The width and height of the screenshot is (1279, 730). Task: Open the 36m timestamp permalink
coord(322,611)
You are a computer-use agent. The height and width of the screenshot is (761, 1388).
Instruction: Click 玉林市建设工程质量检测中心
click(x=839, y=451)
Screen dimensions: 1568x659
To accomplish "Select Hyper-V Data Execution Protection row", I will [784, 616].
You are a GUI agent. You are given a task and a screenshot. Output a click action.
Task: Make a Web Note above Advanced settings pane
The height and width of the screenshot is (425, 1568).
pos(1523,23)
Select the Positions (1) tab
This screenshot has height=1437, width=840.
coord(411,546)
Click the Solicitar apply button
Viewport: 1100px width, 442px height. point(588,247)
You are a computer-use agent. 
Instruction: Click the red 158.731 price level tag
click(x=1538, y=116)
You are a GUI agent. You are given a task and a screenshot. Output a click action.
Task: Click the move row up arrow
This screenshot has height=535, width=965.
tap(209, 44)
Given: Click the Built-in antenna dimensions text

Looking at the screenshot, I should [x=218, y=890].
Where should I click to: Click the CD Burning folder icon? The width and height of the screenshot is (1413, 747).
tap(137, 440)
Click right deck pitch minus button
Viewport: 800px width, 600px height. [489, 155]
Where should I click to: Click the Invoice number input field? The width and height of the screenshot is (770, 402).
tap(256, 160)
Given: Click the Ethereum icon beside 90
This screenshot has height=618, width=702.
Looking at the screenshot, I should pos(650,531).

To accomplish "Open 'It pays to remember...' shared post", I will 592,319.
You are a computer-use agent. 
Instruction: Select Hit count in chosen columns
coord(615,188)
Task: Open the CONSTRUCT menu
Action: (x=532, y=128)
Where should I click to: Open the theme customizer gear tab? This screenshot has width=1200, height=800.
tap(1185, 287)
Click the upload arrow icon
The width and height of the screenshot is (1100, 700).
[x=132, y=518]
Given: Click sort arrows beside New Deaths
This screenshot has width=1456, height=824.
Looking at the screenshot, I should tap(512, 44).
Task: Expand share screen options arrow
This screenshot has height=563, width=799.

**GOAL OF THE EXERCISE**
Your answer should be the line with "Task: Expand share screen options arrow" and all lines after it in the listing above, repeated exactly. No other lines belong.

**TASK RESPONSE**
Task: Expand share screen options arrow
This screenshot has height=563, width=799.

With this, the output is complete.